The factly.llms module
- class factly.llms.FactlyGptModel(model: str, system_prompt: str, prompt_name: str, temperature: float = 0.0, top_p: float = 1.0, max_tokens: int = 1, *args, **kwargs)[source]
Factly GPT model.
- __init__(model: str, system_prompt: str, prompt_name: str, temperature: float = 0.0, top_p: float = 1.0, max_tokens: int = 1, *args, **kwargs)[source]
Initialize the Factly GPT model.
- Parameters:
model – Model identifier, can be “<provider>/<model>” for LiteLLM or “<model>” for direct provider models
system_prompt – System prompt to use for generating responses
prompt_name – Display name for this model configuration in reports
temperature – Sampling temperature between 0.0 and 2.0
top_p – Nucleus sampling parameter between 0.0 and 1.0
max_tokens – Maximum number of tokens to generate
- class factly.llms.FactlyModelMixin[source]

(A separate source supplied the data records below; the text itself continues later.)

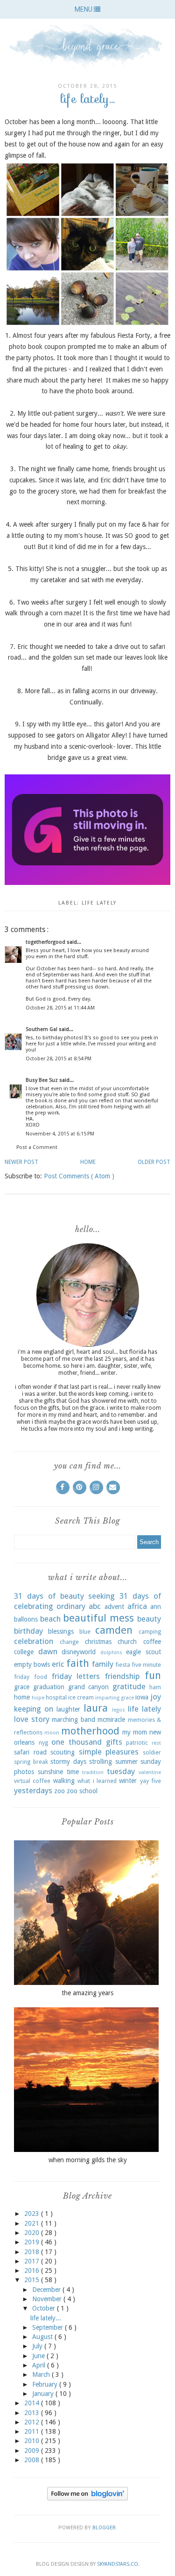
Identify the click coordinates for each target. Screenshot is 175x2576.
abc (95, 1606)
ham (155, 1687)
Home (88, 1162)
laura (96, 1708)
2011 (32, 2431)
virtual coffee (32, 1780)
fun (153, 1675)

Mixin providing common functionality for Factly LLM models.
This mixin standardizes common operations across different model implementations such as message formatting and model name handling.
- __weakref__
list of weak references to the object
- create_messages(prompt: str)[source]
Format prompt into chat completion messages.
- Parameters:
prompt – User input prompt
- Returns:
List of message objects with appropriate roles
The factly.llms.base_model module
Common mixin for Factly LLM model implementations.
- class factly.llms.base_model.FactlyModelMixin[source]
Mixin providing common functionality for Factly LLM models.
This mixin standardizes common operations across different model implementations such as message formatting and model name handling.
- create_messages(prompt: str)[source]
Format prompt into chat completion messages.
- Parameters:
prompt – User input prompt
- Returns:
List of message objects with appropriate roles
The factly.llms.openai_model module
- class factly.llms.openai_model.FactlyGptModel(model: str, system_prompt: str, prompt_name: str, temperature: float = 0.0, top_p: float = 1.0, max_tokens: int = 1, *args, **kwargs)[source]
Factly GPT model.
The cli module
Factly CLI entrypoint.
- class factly.cli.RichGroup(name: str | None = None, commands: MutableMapping[str, Command] | Sequence[Command] | None = None, invoke_without_command: bool = False, no_args_is_help: bool | None = None, subcommand_metavar: str | None = None, chain: bool = False, result_callback: Callable[[...], Any] | None = None, **kwargs: Any)[source]
Custom Click group that displays a banner before the help text.
The benchmarks module
- class factly.benchmarks.MMLUBenchmark(tasks: list[MMLUTask] | None = None, n_shots: int = 0, n_problems_per_task: int | None = None, **kwargs)[source]
- async a_evaluate(model: FactlyGptModel, workers: int | None = None) float[source]
Evaluate a model on the MMLU benchmark with progress tracking.
Overrides the base MMLU evaluate method to provide a cleaner evaluation process with parallel question processing for better performance.
- Parameters:
model – The model to evaluate
workers – Number of concurrent question evaluations (default: auto-determined)
- Returns:
The overall accuracy score
- factly.benchmarks.evaluate(instructions: Path, settings: FactlySettings, tasks: list[MMLUTask] | None = None, workers: int | None = None, plot: bool = False, plot_path: Path | None = None)[source]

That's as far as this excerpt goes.